EXERCISE TASK 1
Answer these questions from the article on India's wheat import duty:
(a) How much has the international wheat price risen since speculation about the waiver surfaced?
(b) To what rate did the government cut the wheat import duty in September?
(c) What wheat acreage did the agriculture ministry estimate for December 2?
EXERCISE TASK 2
Reproduce the article on India's wheat import duty word for word, from "Waiving the wheat" up to and including "earlier this week.".

India. Import duty waiver may hurt wheat farmers

14.12.2016

India's wheat imports are estimated at 2.5 million tonnes this year, of which 1.5 million tonnes have already landed.

Waiving the wheat import duty is likely to affect farmers during the rabi sowing season.

Since speculation surfaced about the duty waiver two weeks ago, the price of wheat in international markets has jumped by more than 13%to $210 a tonne. Despite this, the cost of imported wheat in ports in south India is Rs 200-250 a tonne less than prevailing local prices.

From Rs 1,600 a quintal at the beginning of the previous rabi season, wheat prices have risen to Rs 2,100-2,150 now in the northern states. The government lowered the wheat import duty from 25%to 10%in September and waived it earlier this week.

“Farmers will be discouraged from bringing additional area under wheat this year due to the possibility of a price fall. Bulk consumers in south India will prefer importing wheat,” said Veena Sharma, secretary of the Roller Flour Millers’ Federation of India.

Wheat Import

India’s wheat imports are estimated at 2.5 million tonnes this year, of which 1.5 million tonnes have already landed. The area under wheat has increased by over 14%in this rabi season. The agriculture ministry estimates the wheat acreage on December 2 at 17.39 million hectares, up from 15.25 million hectares a year ago.

PROVIDED MATERIAL
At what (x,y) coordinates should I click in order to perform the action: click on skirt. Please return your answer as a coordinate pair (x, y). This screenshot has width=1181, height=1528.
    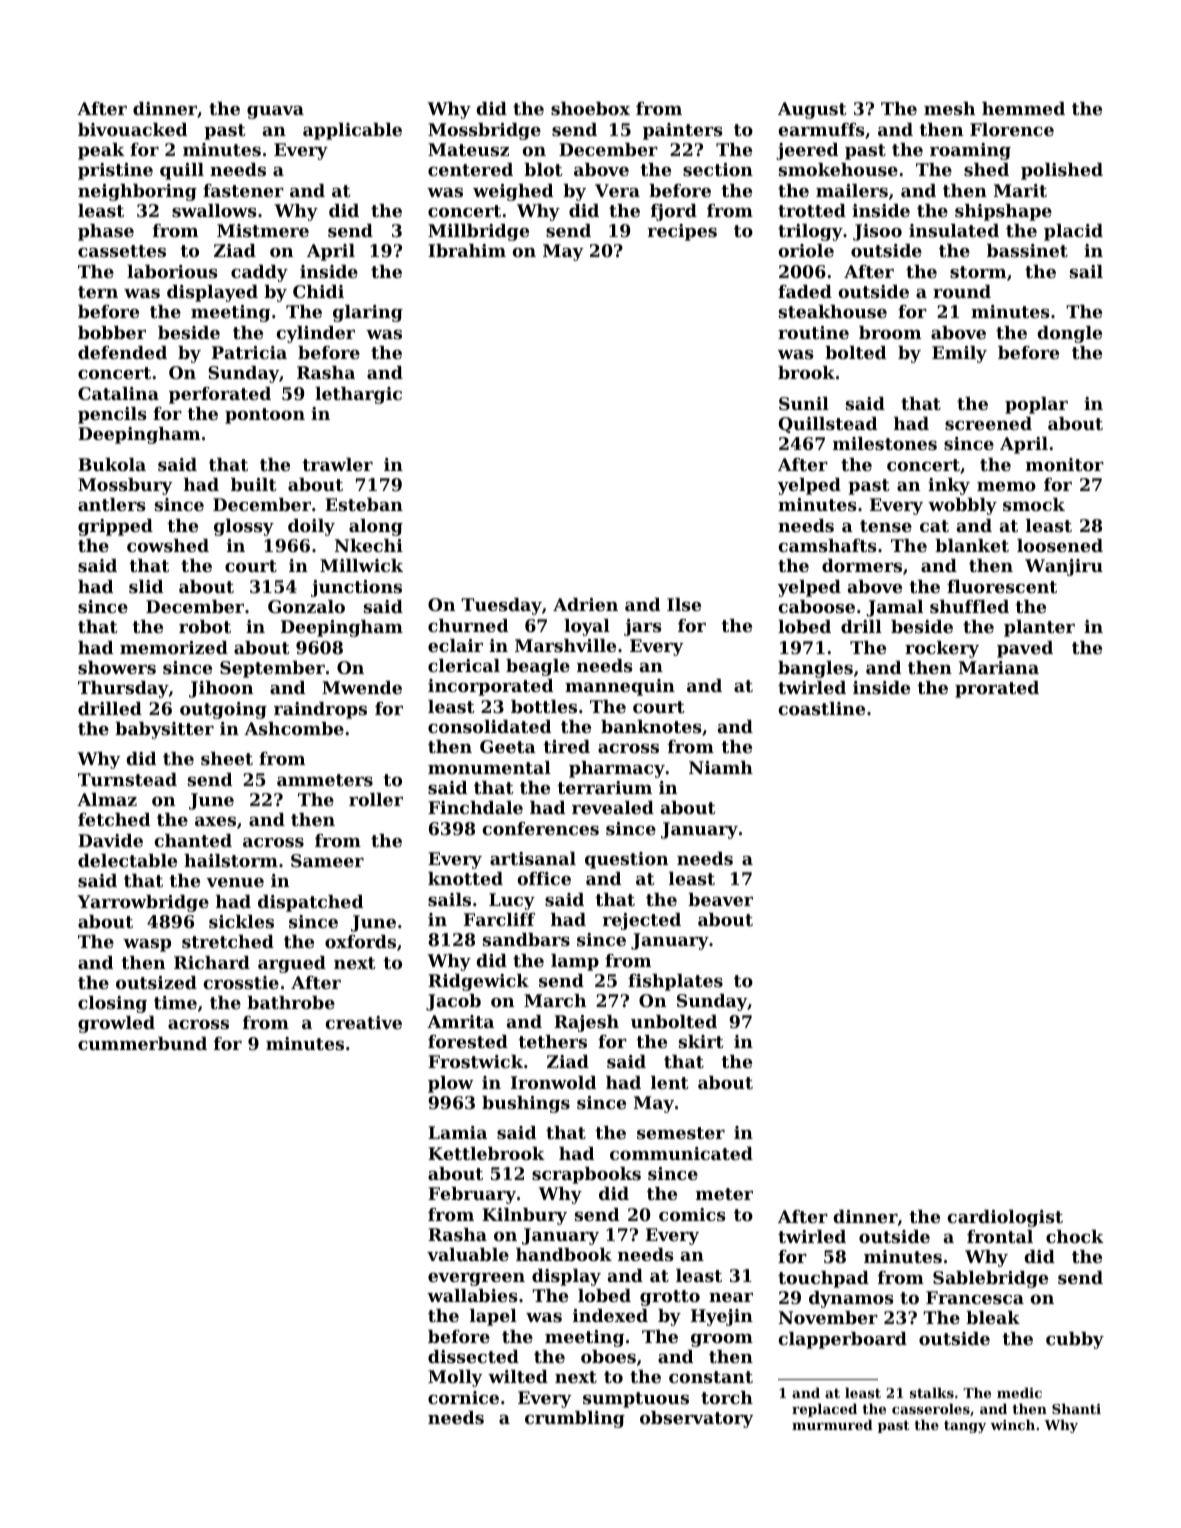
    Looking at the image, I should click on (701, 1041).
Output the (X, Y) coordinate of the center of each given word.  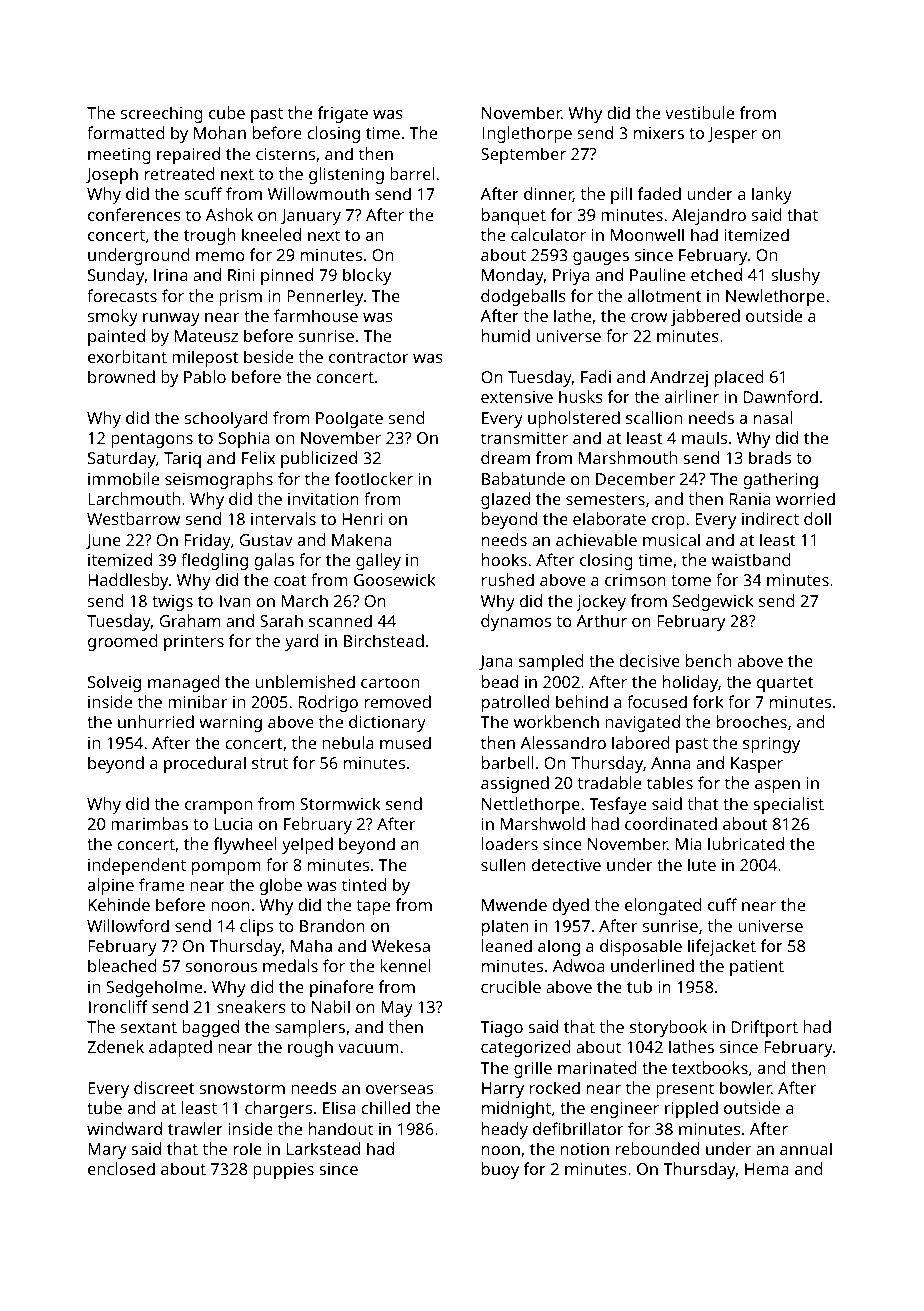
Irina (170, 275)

TASK RESULT 1
(a) More than 13%, to $210 a tonne.
(b) 10%, down from 25%.
(c) 17.39 million hectares.

TASK RESULT 2
Waiving the wheat import duty is likely to affect farmers during the rabi sowing season.

Since speculation surfaced about the duty waiver two weeks ago, the price of wheat in international markets has jumped by more than 13%to $210 a tonne. Despite this, the cost of imported wheat in ports in south India is Rs 200-250 a tonne less than prevailing local prices.

From Rs 1,600 a quintal at the beginning of the previous rabi season, wheat prices have risen to Rs 2,100-2,150 now in the northern states. The government lowered the wheat import duty from 25%to 10%in September and waived it earlier this week.